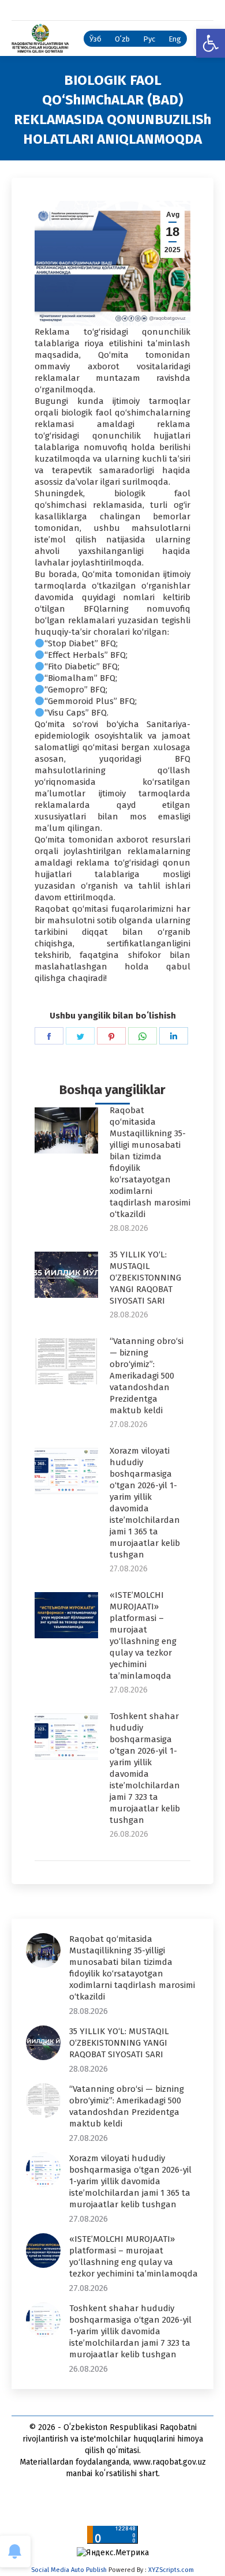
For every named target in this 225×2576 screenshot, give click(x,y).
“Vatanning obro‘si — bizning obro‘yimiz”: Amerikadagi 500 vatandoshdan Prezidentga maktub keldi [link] (146, 1376)
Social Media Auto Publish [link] (69, 2570)
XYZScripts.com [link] (171, 2570)
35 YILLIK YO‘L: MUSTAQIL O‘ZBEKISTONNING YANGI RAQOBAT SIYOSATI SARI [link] (145, 1277)
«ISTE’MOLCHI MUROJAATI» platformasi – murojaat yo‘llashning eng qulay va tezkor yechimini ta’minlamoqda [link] (143, 1635)
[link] (210, 43)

....

REQUIRED ACTION: Please write out, exactly as they appear, only the lines from the one holding "[link] (143, 1635)" through the end of the data.

OUTPUT OF THE EXERCISE:
«ISTE’MOLCHI MUROJAATI» platformasi – murojaat yo‘llashning eng qulay va tezkor yechimini ta’minlamoqda [link] (143, 1635)
[link] (210, 43)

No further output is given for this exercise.